L'engcon società fondata nel 1990, ma la sua storia inizia cinque anni prima, con un inventore di Orust alla ricerca di qualcuno per dare il via alla produzione di gruppi inclinabili e rotanti per escavatori.

Il primo lavoro di Stig Engström, di Strömsund (Svezia), fu presso l’azienda Noreco. Noreco, con sede a Umeå, forniva servizi di assistenza per l’industria della cellulosa. Stig aveva un profilo molto versatile, grazie al quale poté lavorare in vari settori come la costruzione, la produzione o il marketing. Quando Ulf Holmdahl arrivò alla Noreco, aveva interpellato diversi fabbricanti per avviare la produzione della sua invenzione brevettata, un attacco rapido rotante e oscillante. Stig lo ricorda come se fosse ieri. La data è rimasta impressa nella sua memoria: 15 settembre 1985. Stig comprese il potenziale dell’invenzione e Noreco avviò la produzione dei primi polsi, battezzati Rototilt. Lo stesso strumento, infatti, consentiva la rotazione continua e l’inclinazione dell’attrezzo. E la produzione iniziò a decollare. Noreco consegnò in totale oltre 150 gruppi.

”Ma il gruppo aveva numerosi difetti iniziali, i componenti non resistevano a un uso davvero intensivo e i reclami furono molti”, racconta Stig. Inoltre, l’azienda aveva difficoltà economiche anche di altra natura e non vi era un gran margine di manovra alla fine degli anni ’80.

Nasce engcon

Nel 1990, Stig si offrì di rilevare l’azienda e di proseguire lo sviluppo del Rototilt. Ma il momento non era quello giusto e il proprietario di Noreco volle continuare a modo suo. Stig lasciò l’azienda e tornò a casa, a Strömsund. Era convinto della propria idea e voleva metterla in pratica. Fu così che nacque engcon. Noreco andò in fallimento un paio di anni dopo.

”Me ne andai insieme alle mie idee, deciso a metterle in pratica. Mio fratello Ulf entrò come socio occulto ma continuò a gestire la società di spedizioni di famiglia. Io stesso avevo constatato i difetti del Rototilt e mi impegnai a fondo per migliorare il prodotto, ma non fu facile”, prosegue Stig.

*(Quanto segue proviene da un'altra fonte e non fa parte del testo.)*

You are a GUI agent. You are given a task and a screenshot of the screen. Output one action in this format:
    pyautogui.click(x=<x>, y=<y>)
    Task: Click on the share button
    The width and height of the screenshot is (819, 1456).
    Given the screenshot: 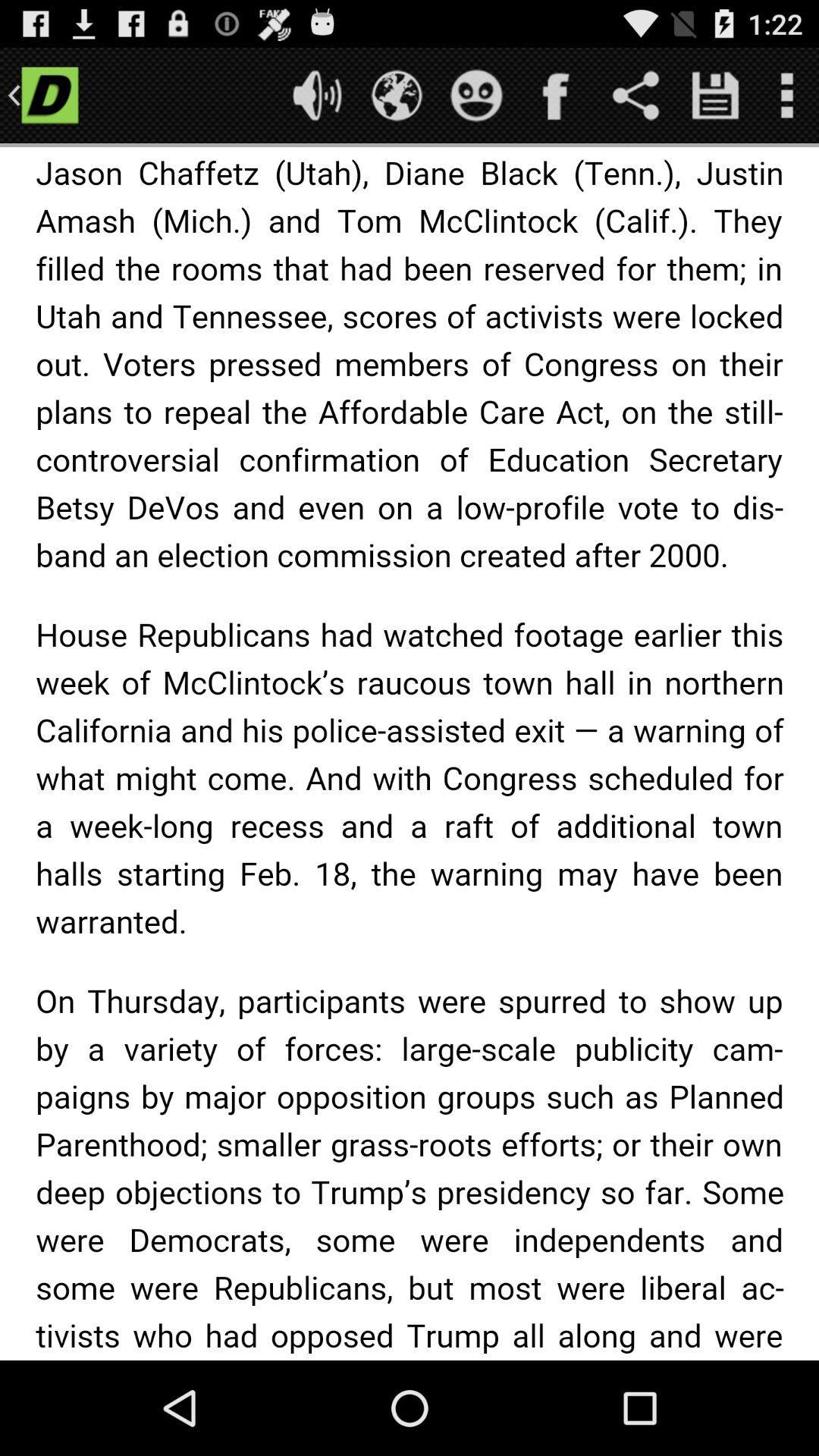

Fu complicato riuscire a farlo funzionare così come era stato progettato. L’'idraulica aveva presentato diversi problemi. Stig studiò la progettazione di un polso completamente meccanico-elettrico. Se avesse funzionato, sarebbe stato più economico e più semplice. Ma non funzionò. Dopo molti tentennamenti tornò alla soluzione idraulica, che è quella attualmente in uso.

”A quei tempi, all’inizio degli anni ’90, era complicato. I primi anni si trattò di sviluppare il prodotto e gli utili furono praticamente nulli. I miei debiti personali, invece, aumentarono drasticamente”, racconta Stig. ”Non avevo introiti da due anni. A settembre1992 dovetti iniziare a lavorare presso un’azienda a Dorotea."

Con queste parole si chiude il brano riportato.